Political columnist George F. Will discusses America's myriad problems and their solutions, including our excessive healthcare spending and consumption.
In a speech peppered with both political and baseball history, political columnist and commentator George F. Will promised to "depress … at great length" attendees of the Medical Group Management Association Annual Conference in San Diego.
He delivered by discussing a growing "welfare state," where Americans rely more and more on a government that is "borrowing from the future to finance its current consumption."
Covering issues from the growing national debt to an economy that is struggling to recover to our troubled education system to the litigious society we've become due to a lack of personal responsibility, Will did spend a portion of his speech addressing the current
state of medicine and healthcare.
"[Medicine] is one-sixth of the American economy … and you people are five-sixths of the trouble in Washington right now," Will told MGMA13 attendees.
Discussing provisions of the Affordable Care Act, Will described two new terms in the American lexicon: 49ers and 29ers. The former are businesses with 49 employees who won't hire the 50th worker to avoid the forthcoming employer mandate that will require businesses with 50 or more employees to provide health insurance. The latter: businesses that limit employees to 29 hours a week, because working 30 hours will make them full-time employees, again activating an employer requirement for coverage.
"We are reaching a tipping point … where a majority of Americans are related to the government either as employees or as its clients," he said, adding that we are reaching a "death spiral."
Thanks to what he called "competent medicine," Americans are living longer; placing a greater burden on the Social Security and Medicare programs that struggle to fund the rapidly growing cost of coverage. Will suggested that increasing the American retirement age to 67 years old would help, but added that he thinks this is "politically impossible."

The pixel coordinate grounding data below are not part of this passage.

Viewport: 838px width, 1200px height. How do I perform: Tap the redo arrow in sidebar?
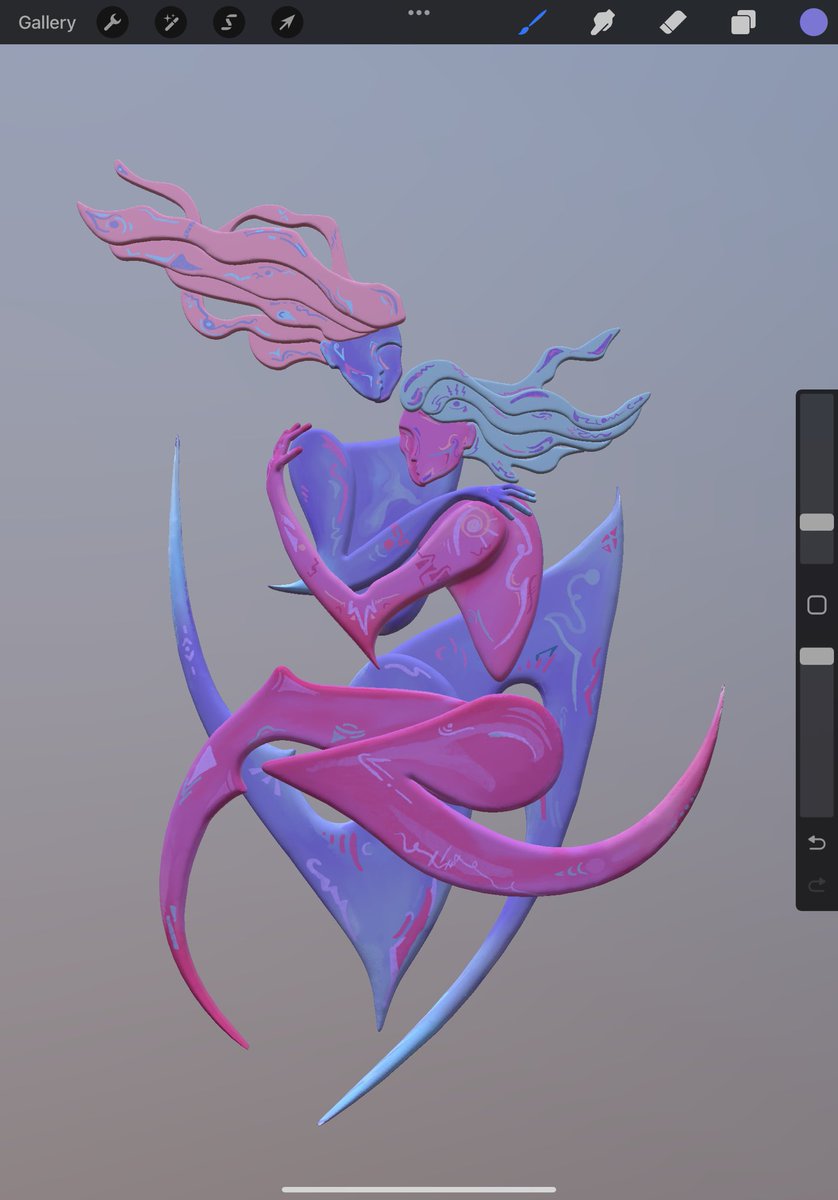coord(816,884)
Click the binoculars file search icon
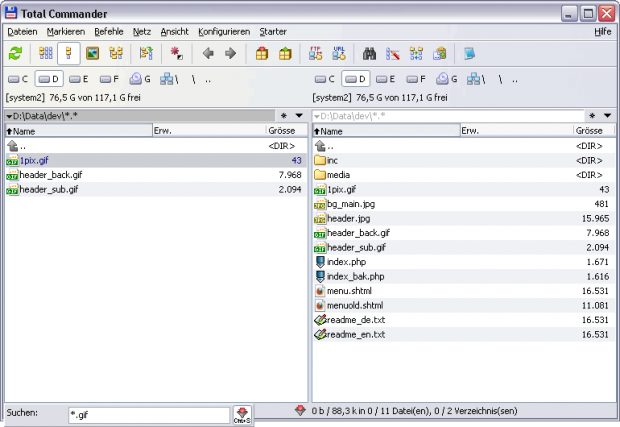 (369, 53)
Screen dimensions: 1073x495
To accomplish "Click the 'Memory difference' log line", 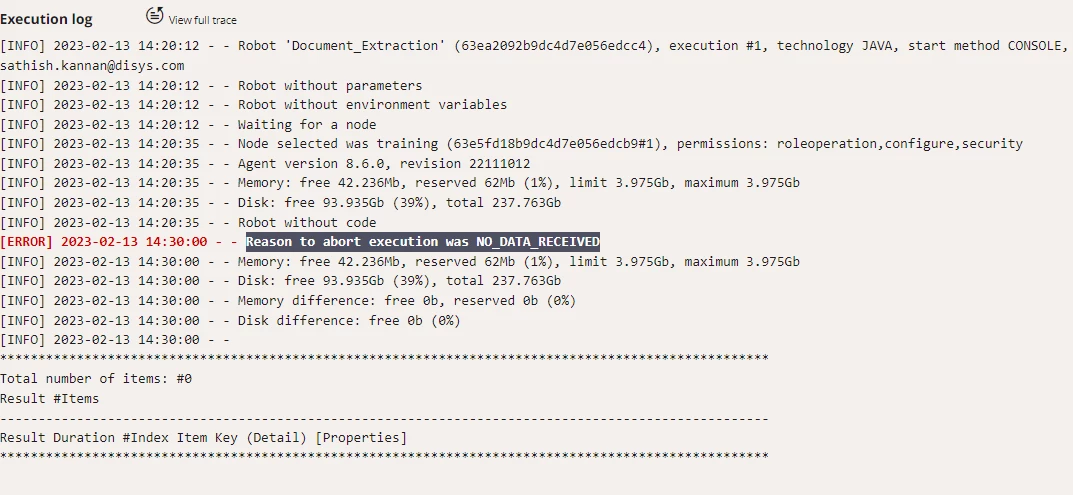I will coord(288,301).
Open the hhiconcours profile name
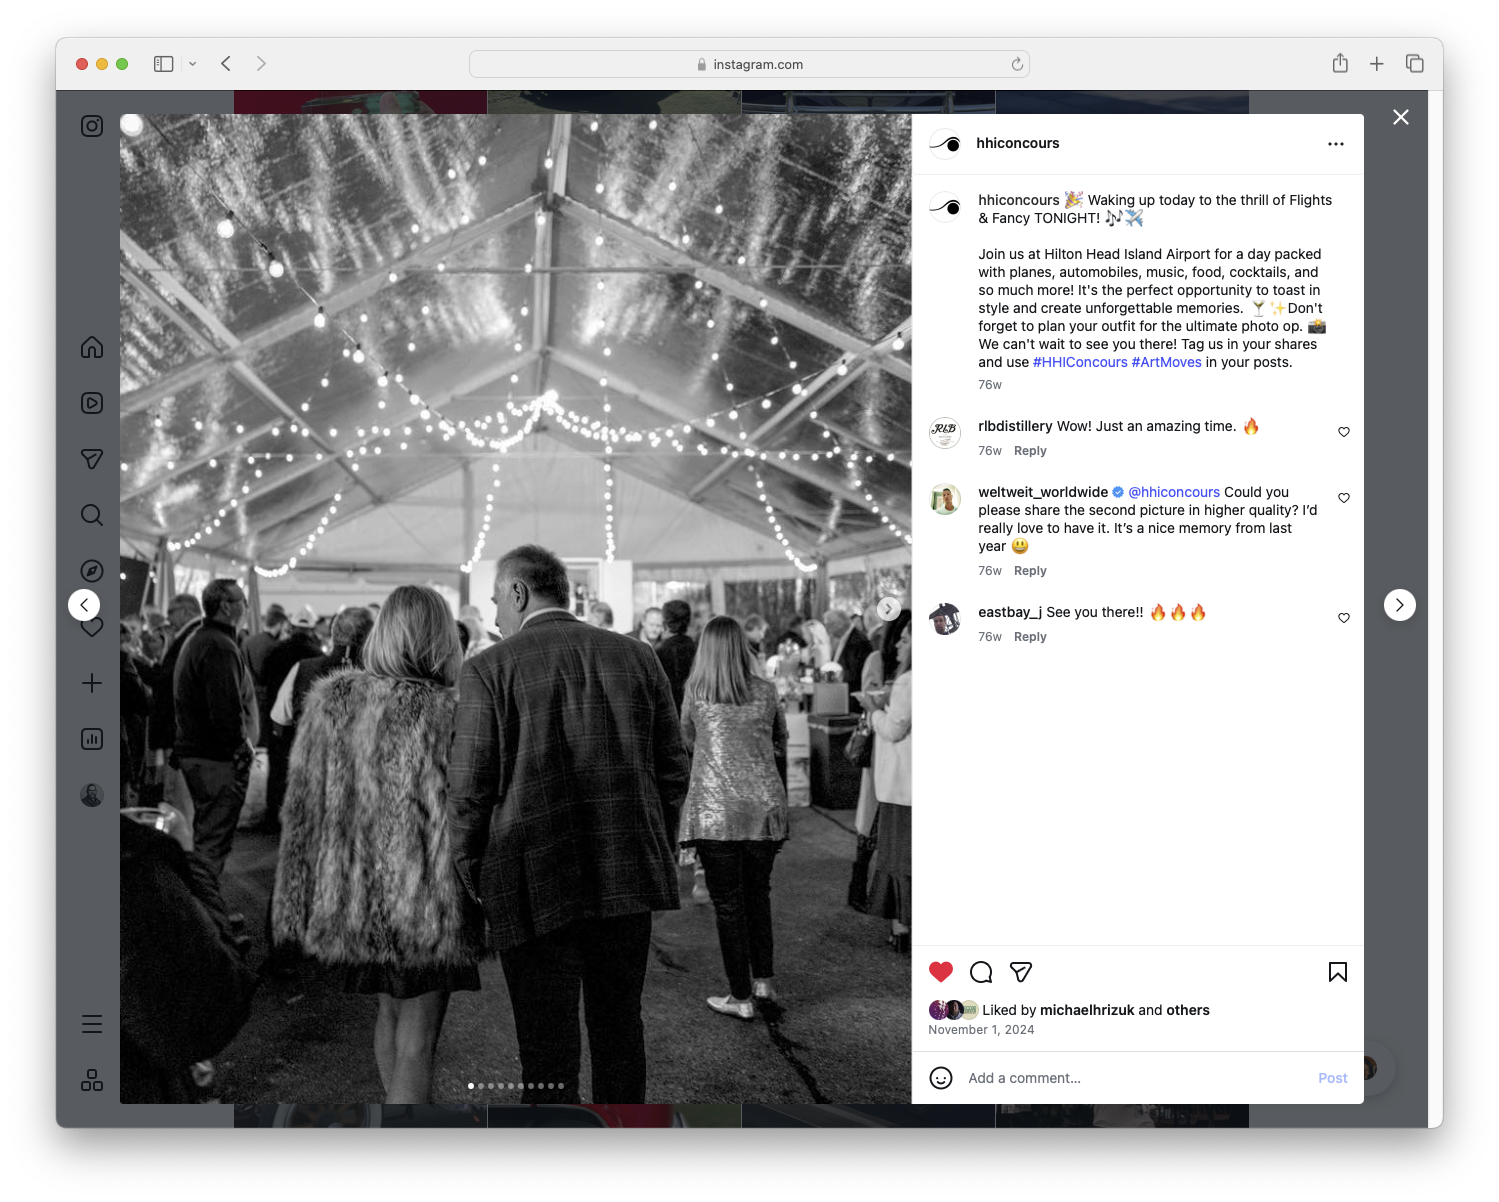Image resolution: width=1499 pixels, height=1202 pixels. pyautogui.click(x=1017, y=143)
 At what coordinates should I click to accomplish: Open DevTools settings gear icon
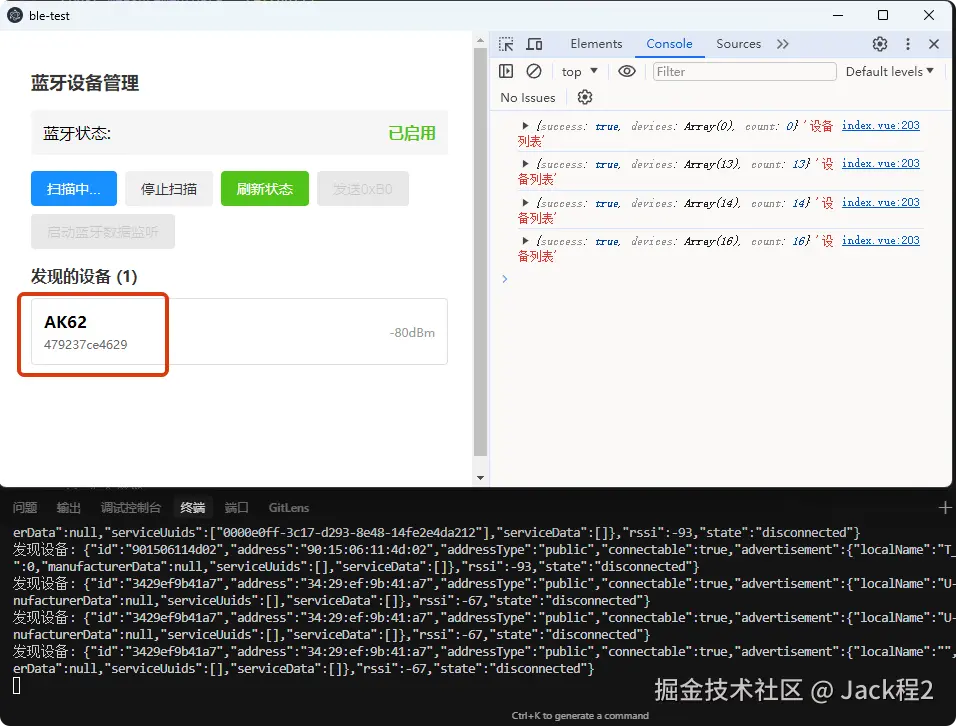[x=880, y=44]
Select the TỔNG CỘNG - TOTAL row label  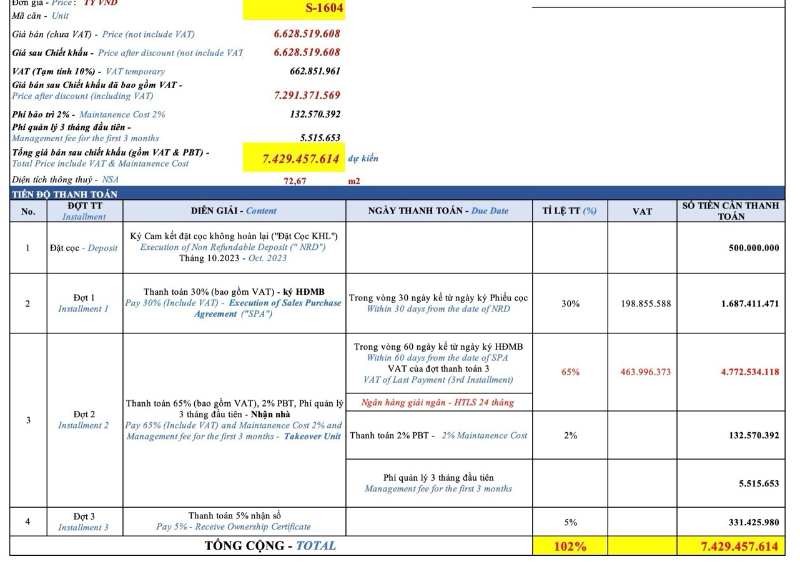[x=270, y=546]
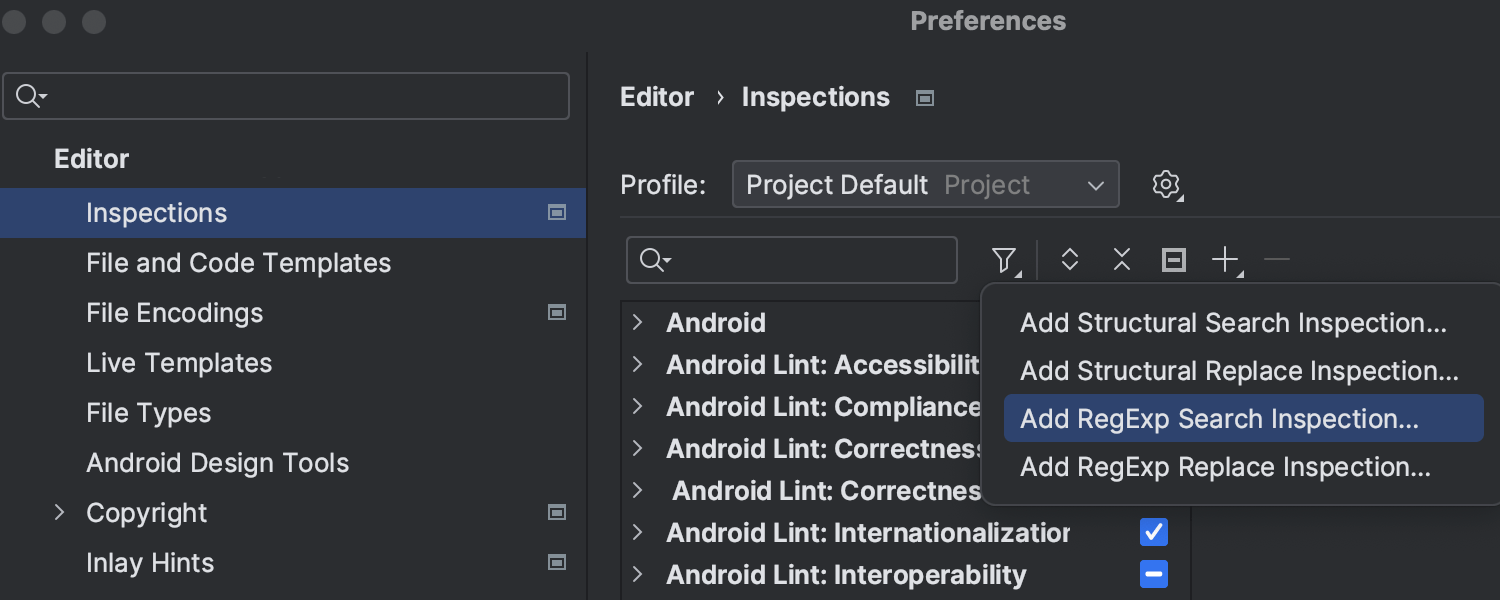Viewport: 1500px width, 600px height.
Task: Click the project-level icon beside Inspections heading
Action: click(x=925, y=98)
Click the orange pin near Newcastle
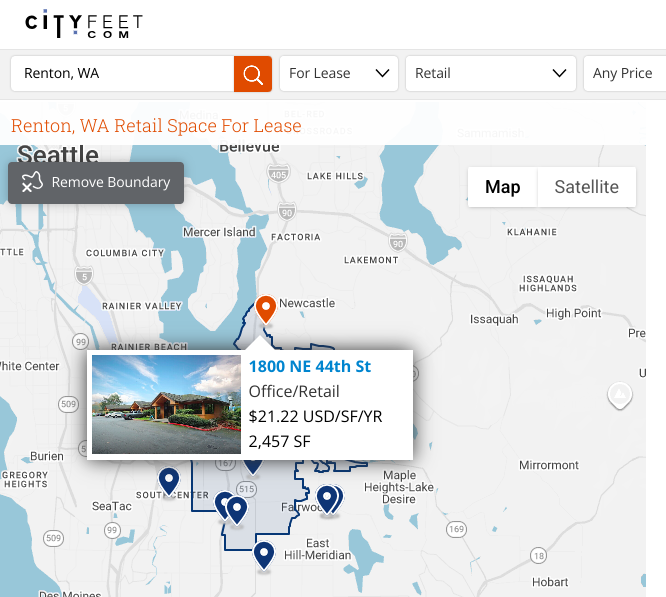 tap(266, 308)
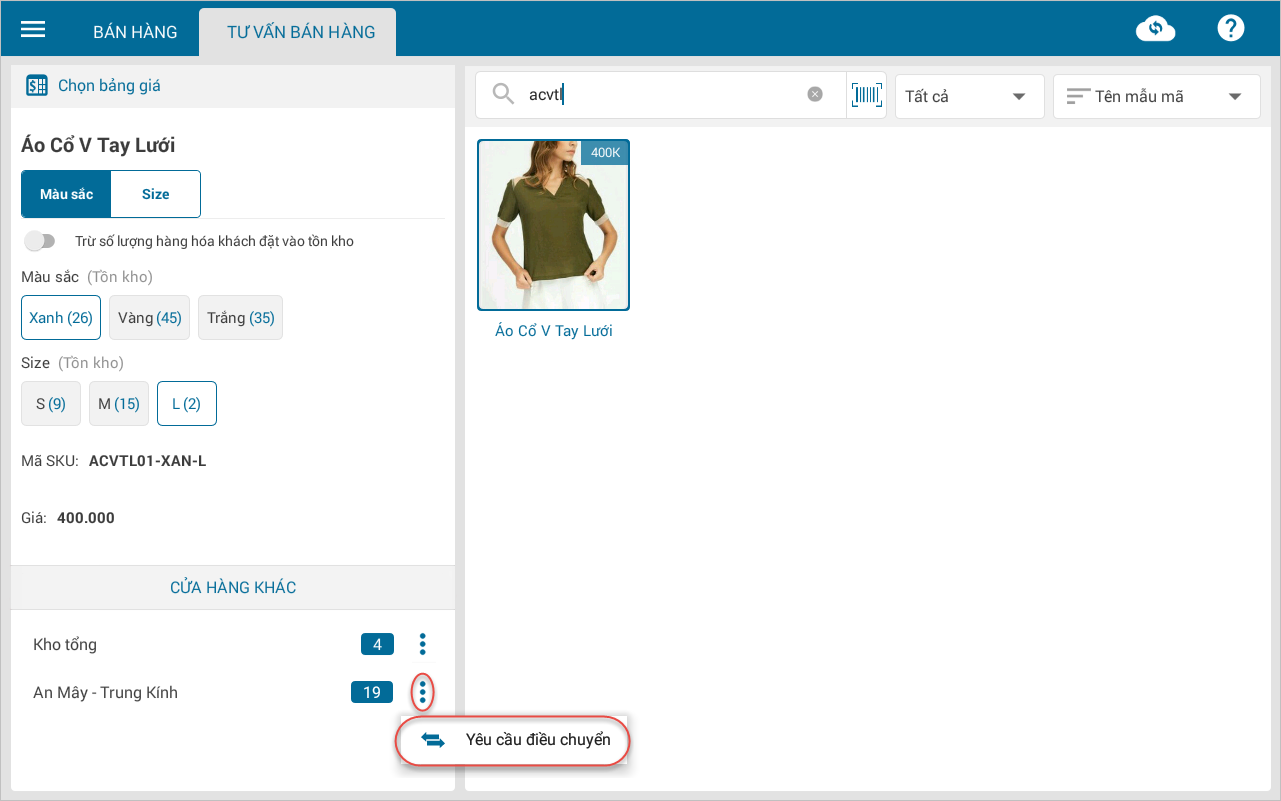This screenshot has width=1281, height=801.
Task: Toggle subtracting ordered goods from stock
Action: (x=40, y=241)
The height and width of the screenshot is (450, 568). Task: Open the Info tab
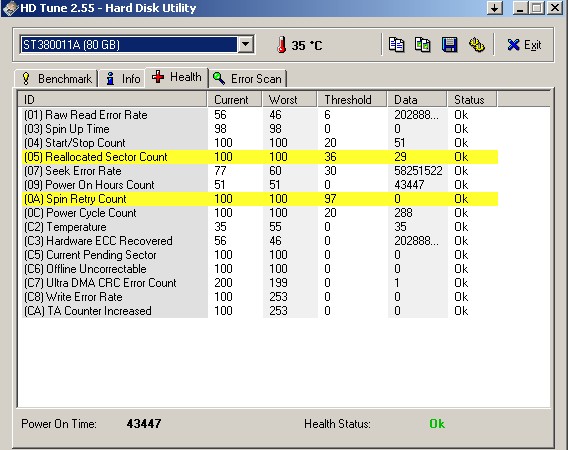[122, 79]
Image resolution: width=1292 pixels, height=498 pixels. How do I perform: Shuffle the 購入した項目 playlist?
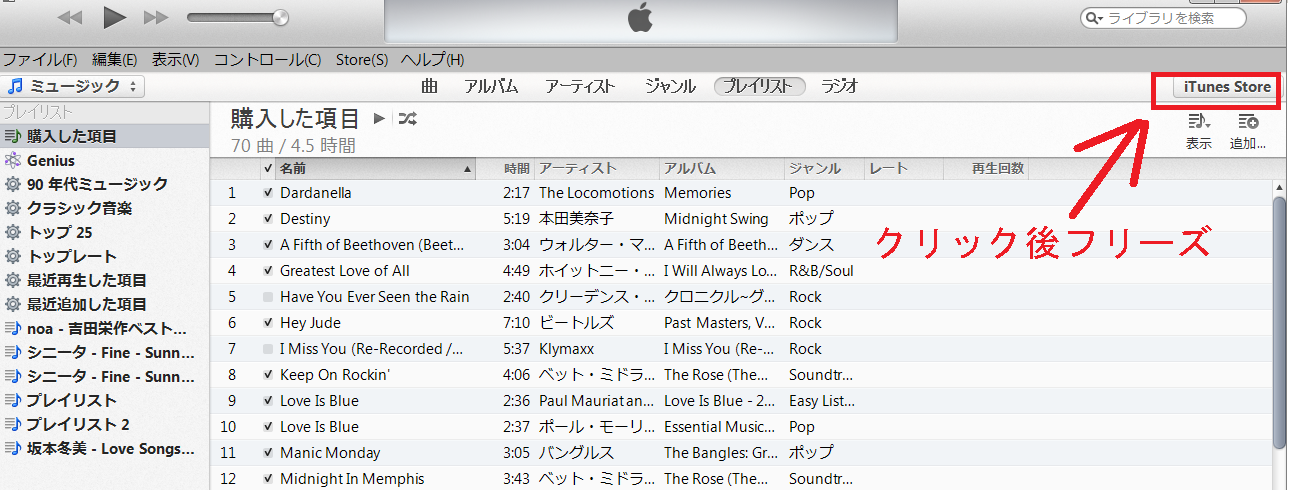point(407,119)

He cited a study where the average couple about to reach the age of 65 has paid around $109,000 into Medicare, but will eventually take out $324,000 to cover the cost of their medical care. Furthermore, Medicare recipients pay only 12 cents of every healthcare dollar to fund their care; the other 88 cents comes from other sources, which includes the government.
Will said Americans have a "buffet attitude to healthcare," pointing out that since they've paid up front, they feel free to consume as much healthcare services as they want. He referenced a suggestion made by Sen. John McCain (R-Ariz.) during the 2008 presidential election to give Americans "more skin in the game," by offering them large tax incentives to buy their own health insurance across state lines, just like we currently do with auto insurance.
He then asked if the audience could imagine that instead of providing us with health insurance, the government decided to buy our groceries. The result? Likely a store without prices as most Americans do not question the cost of their care, nor can their providers give such an answer, Will said.
But the silver lining in his speech was that throughout history, with examples ranging from Eli Whitney to Alexander Graham Bell and even Ray Kroc, Americans have displayed ingenuity and "defined excellence on their own." And, from healthcare to the ailing economy, Will says, it is these key characteristics that will get us out of our current predicament. Even as Democrats and Republicans in Washington, D.C., remain dead set against compromise.
"That's why the arguments are intense today - the stakes are so high," Will said. "Gridlock is not an American problem, it's an American achievement … But things are going to get better."
"What [Americans] can do for this country is dedicate a spacious portion of their life where the government is not responsible," Will advised. "…Don't be depressed, be of good cheer. We have thrifty, industrious, wonderful people [in America]."